→ WORK REQUIRED: Below are records with pictures; copy word for word only the lines between the line with "Click Pelicans logo in 35 points row" and the line with "The image size is (800, 402).", inclusive, and drop the pictures.

→ DATA LISTING:
----
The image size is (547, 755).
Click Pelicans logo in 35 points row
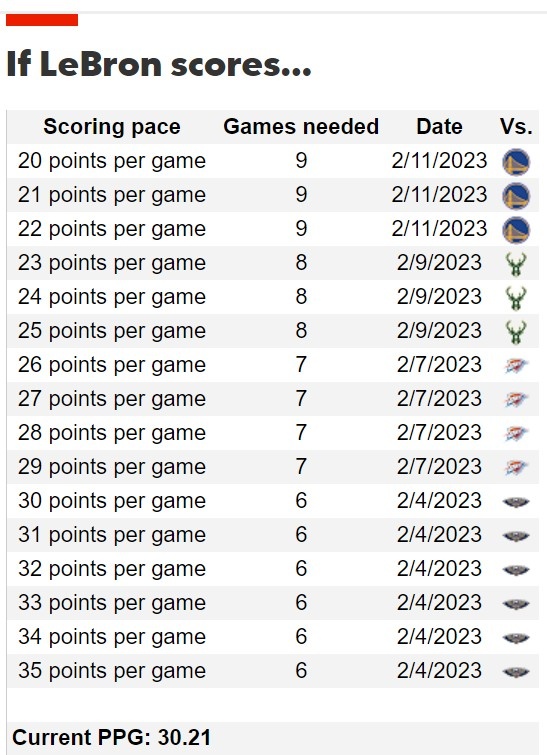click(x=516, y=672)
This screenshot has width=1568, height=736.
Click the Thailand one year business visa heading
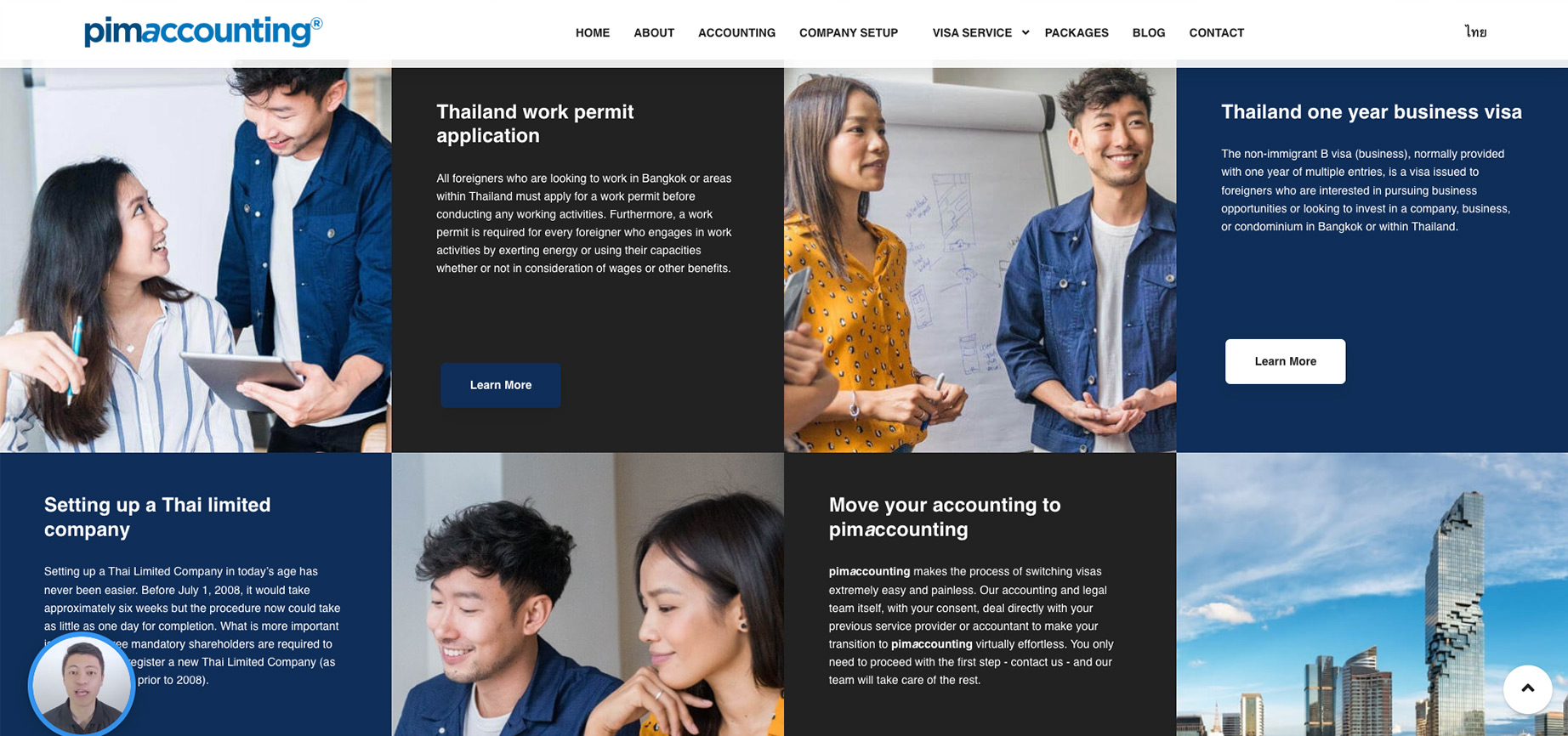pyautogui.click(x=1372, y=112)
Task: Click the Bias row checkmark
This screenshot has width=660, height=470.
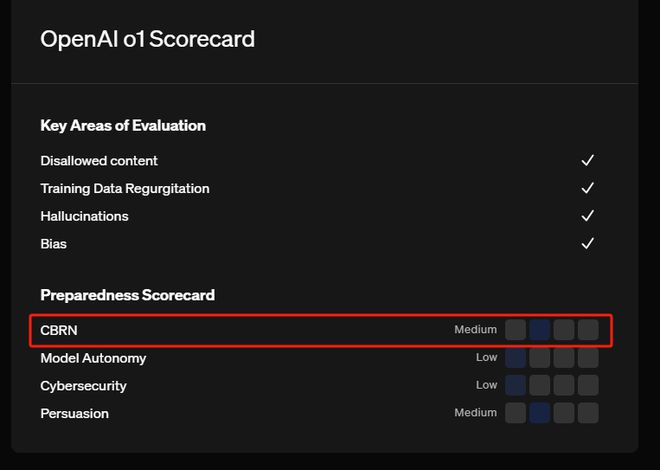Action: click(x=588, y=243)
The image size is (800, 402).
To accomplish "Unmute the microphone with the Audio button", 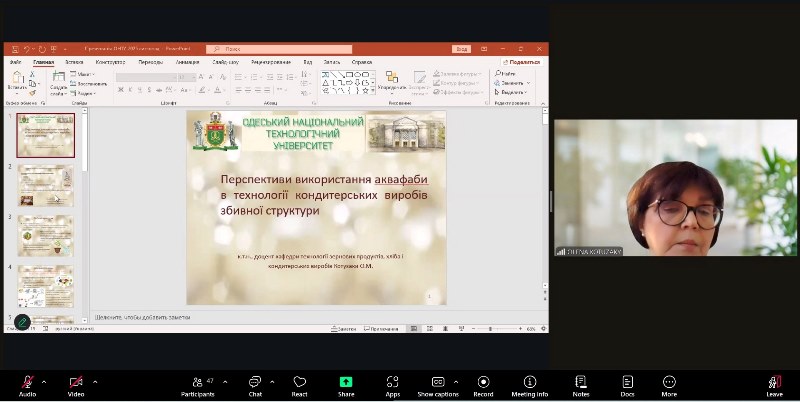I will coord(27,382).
----
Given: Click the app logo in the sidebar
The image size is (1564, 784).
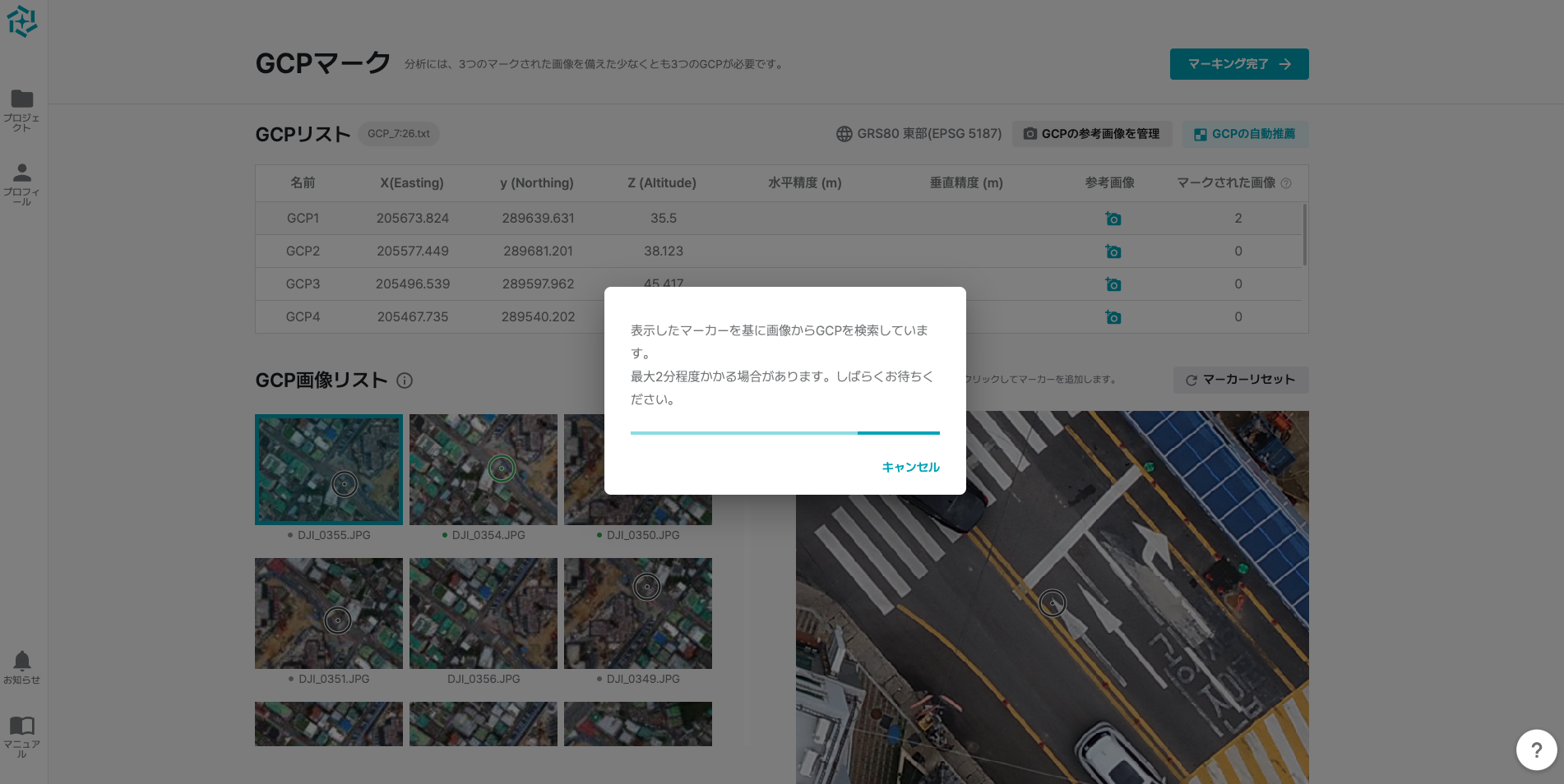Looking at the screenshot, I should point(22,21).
----
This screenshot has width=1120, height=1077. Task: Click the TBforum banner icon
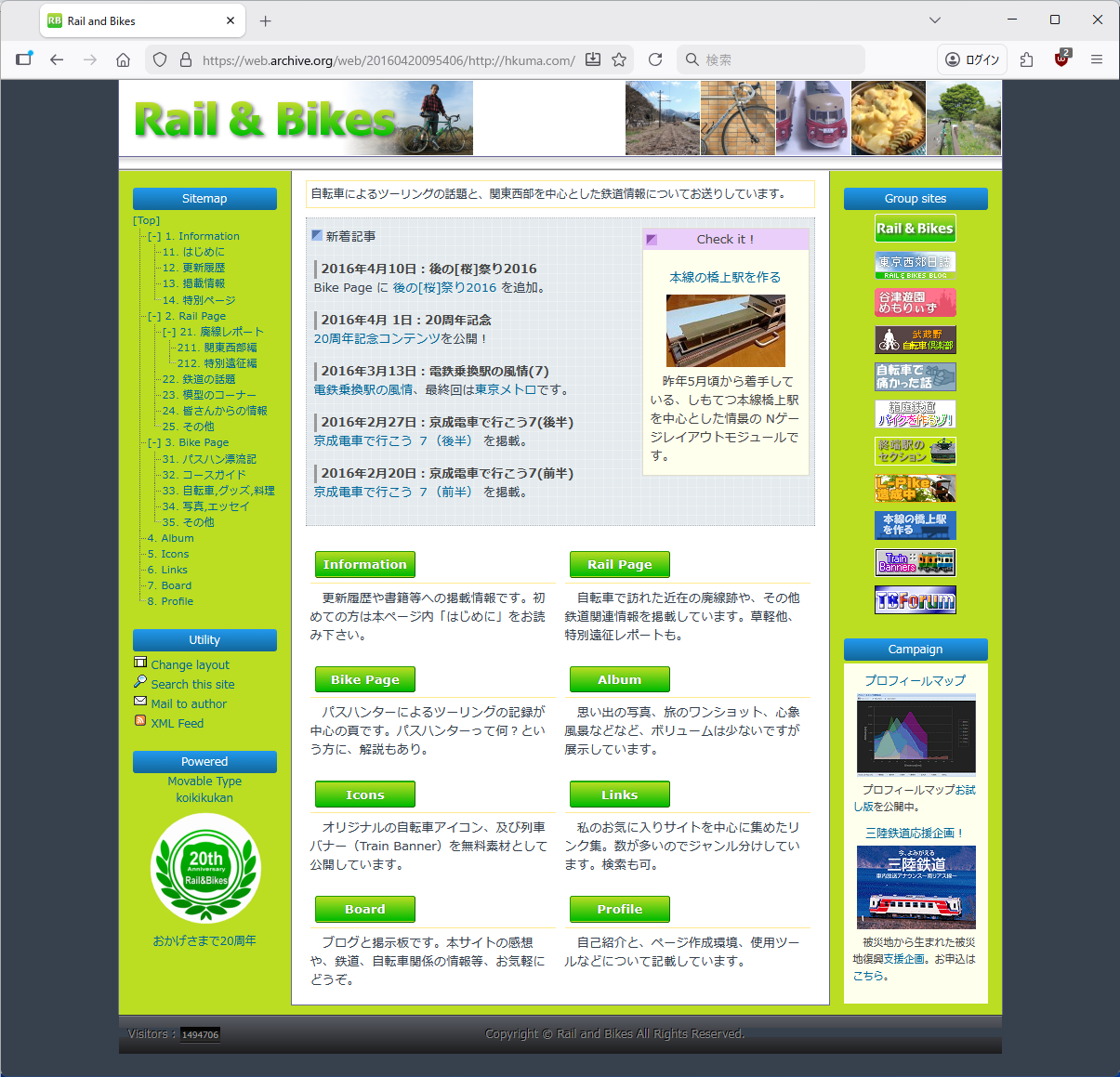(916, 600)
----
→ SOLUTION TO THIS EXERCISE:
Click Pelicans logo in 35 points row
click(x=516, y=672)
This screenshot has width=1568, height=736.
Click the Thailand one year business visa heading
pyautogui.click(x=1372, y=112)
Task: Click the Bias row checkmark
This screenshot has width=660, height=470.
Action: click(x=588, y=243)
The image size is (800, 402).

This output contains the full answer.